Illinois Mulls Requiring Prescriptions for Cold Medicine. Thanks Meth and the War on Drugs!

Be sure to sneeze on any cops you see.As if it’s not hard enough to
get an appointment to see a doctor already these days, Illinois
lawmakers are considering requiring prescriptions to purchase cold
medicines that contain pseudoephedrine, because of meth.

Bryant Jackson-Green of the Illinois Policy Institute
notes
how oppressive the government already is to citizens
looking to buy common medications in its relentless war to stop
people from getting high:

In fact, laws already on the books for these substances already
impose burdens on businesses and consumers. The federal Combat
Methamphetamine Epidemic Act of 2005
(passed along with the
Patriot Act) mandates that medicines with ephedrine or
pseudoephedrine be sold only to customers 18 and older and be kept
behind the counter, and that pharmacies take down the name and
address of everyone who buys them. Anyone who buys more than an
arbitrary amount now—3.6 grams of pseudoephedrine base per day and
9 grams per month—has committed a federal crime.

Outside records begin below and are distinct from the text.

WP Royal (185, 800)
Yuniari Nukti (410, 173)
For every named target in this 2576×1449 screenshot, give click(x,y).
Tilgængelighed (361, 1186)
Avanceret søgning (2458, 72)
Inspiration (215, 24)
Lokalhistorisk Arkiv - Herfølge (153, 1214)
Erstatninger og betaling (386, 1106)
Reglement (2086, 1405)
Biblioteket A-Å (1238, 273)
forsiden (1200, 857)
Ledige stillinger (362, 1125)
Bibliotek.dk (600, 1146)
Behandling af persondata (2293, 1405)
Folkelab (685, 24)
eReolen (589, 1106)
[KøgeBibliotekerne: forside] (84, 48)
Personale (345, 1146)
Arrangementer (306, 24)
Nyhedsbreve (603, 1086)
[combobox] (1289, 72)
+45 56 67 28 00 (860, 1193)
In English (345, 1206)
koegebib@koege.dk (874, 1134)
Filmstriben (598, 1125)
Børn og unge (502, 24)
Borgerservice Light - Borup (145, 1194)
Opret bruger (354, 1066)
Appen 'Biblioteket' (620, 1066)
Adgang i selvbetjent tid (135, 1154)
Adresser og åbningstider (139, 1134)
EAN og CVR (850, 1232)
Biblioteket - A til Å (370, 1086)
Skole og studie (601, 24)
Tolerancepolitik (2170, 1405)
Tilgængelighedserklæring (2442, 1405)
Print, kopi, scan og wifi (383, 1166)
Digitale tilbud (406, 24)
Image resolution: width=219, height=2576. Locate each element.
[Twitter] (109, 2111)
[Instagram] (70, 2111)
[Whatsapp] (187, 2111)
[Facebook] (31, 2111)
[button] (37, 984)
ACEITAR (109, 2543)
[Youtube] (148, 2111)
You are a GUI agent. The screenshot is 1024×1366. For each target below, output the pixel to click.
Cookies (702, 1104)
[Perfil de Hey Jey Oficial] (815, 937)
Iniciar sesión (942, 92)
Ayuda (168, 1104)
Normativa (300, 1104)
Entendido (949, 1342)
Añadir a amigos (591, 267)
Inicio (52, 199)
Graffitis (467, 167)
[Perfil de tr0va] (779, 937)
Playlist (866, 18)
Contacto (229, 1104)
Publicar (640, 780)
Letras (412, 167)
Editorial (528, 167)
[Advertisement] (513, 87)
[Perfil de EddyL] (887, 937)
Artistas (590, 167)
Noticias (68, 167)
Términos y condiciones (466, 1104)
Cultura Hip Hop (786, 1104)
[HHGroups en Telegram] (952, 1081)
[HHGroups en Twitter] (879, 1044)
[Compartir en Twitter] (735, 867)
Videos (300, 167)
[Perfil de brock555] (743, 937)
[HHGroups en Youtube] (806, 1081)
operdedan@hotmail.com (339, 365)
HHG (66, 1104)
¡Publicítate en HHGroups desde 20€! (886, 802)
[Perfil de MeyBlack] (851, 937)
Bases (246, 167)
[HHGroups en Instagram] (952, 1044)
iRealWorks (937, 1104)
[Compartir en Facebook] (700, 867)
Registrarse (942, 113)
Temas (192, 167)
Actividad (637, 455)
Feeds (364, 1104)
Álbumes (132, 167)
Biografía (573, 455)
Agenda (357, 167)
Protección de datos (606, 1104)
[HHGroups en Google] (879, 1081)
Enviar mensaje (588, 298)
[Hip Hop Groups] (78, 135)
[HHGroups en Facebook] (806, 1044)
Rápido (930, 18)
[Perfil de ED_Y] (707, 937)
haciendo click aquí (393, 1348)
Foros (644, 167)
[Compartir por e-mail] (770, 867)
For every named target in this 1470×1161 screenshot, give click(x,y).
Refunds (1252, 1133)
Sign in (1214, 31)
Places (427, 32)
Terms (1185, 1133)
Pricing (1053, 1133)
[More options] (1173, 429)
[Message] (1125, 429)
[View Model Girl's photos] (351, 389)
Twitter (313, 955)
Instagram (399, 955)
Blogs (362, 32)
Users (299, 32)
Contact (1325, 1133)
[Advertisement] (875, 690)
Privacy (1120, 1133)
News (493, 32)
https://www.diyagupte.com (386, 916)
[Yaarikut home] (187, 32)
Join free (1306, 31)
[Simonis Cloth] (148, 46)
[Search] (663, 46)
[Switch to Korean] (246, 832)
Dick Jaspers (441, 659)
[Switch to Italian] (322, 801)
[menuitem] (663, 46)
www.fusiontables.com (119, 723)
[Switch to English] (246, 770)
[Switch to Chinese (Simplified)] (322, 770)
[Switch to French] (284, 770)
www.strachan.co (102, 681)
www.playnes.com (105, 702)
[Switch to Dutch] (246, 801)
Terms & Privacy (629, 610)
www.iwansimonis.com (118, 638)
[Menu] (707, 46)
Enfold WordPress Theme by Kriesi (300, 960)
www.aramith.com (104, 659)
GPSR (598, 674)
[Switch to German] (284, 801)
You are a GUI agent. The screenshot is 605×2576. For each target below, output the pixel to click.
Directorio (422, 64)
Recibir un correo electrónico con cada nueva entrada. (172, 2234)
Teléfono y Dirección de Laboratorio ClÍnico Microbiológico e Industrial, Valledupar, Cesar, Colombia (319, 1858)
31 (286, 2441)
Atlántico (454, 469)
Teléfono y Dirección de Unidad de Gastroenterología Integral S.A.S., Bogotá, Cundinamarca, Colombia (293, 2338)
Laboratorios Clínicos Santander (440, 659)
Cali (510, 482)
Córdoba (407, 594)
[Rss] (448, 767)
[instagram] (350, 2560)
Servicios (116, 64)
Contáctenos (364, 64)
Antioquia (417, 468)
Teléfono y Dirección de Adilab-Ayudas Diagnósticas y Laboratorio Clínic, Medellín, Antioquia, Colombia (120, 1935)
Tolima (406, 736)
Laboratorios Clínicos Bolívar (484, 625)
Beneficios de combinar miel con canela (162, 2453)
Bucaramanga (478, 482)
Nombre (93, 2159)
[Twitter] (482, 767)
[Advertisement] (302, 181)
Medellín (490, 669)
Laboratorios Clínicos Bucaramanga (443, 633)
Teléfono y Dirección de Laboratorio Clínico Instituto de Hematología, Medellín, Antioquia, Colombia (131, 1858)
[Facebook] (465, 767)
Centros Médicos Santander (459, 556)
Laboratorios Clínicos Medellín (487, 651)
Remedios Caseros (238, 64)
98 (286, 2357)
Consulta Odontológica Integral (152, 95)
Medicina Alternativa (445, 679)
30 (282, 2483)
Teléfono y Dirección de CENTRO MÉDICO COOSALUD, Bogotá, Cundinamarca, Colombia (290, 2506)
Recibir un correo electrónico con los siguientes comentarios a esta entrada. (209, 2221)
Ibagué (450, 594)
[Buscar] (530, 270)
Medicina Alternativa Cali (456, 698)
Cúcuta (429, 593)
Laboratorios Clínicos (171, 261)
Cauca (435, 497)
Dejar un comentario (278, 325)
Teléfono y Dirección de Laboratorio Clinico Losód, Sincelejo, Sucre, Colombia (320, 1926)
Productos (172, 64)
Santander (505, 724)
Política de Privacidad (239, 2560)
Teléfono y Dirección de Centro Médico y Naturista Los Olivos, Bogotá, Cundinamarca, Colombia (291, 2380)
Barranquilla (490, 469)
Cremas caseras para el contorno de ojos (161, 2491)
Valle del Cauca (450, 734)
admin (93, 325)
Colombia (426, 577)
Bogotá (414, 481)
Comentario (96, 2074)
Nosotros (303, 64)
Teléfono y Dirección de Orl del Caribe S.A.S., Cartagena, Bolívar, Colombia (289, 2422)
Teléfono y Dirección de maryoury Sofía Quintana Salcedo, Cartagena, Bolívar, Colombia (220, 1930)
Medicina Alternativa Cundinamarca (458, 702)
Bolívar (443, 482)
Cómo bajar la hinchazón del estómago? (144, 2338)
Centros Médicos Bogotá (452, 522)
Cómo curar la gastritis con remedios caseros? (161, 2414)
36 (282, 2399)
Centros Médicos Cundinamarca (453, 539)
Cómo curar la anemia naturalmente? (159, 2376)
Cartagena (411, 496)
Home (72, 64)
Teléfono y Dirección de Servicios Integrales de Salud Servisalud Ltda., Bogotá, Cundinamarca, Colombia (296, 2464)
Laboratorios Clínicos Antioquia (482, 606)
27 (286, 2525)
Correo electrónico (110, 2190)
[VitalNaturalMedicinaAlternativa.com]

The experiences of ordinary people trying to take care of their
families show how these laws are an example of drastic government
overreach. In 2006, for example, an Illinois man was arrested and
charged with a federal misdemeanor for buying his son “too much” Claritin-D
before he went to summer camp. Authorities don’t even have to show
criminal intent, but merely that someone bought a certain amount of
allergy medication, to charge a person with a crime.

Two states, Oregon and Mississippi, have already taken the route
of demanding prescriptions for these cold medicines. Despite adding
costs and misery to the lives of average, non-meth-using Americans,
there’s little sign that the additional barriers to access will
amount to much. The Cascade Policy Institute, an Oregon-based think
tank that promotes free markets and individual liberty, looked at
the impact of Oregon’s law and was unimpressed:

Our study looked at meth trends in Oregon from 2004 to 2010 and
compared what was happening here to similar states and the country
as a whole. We found that while the number of meth lab related
incidents in 2010 is down 97 percent from 2004, that doesn’t speak
to the success of the prescription requirement.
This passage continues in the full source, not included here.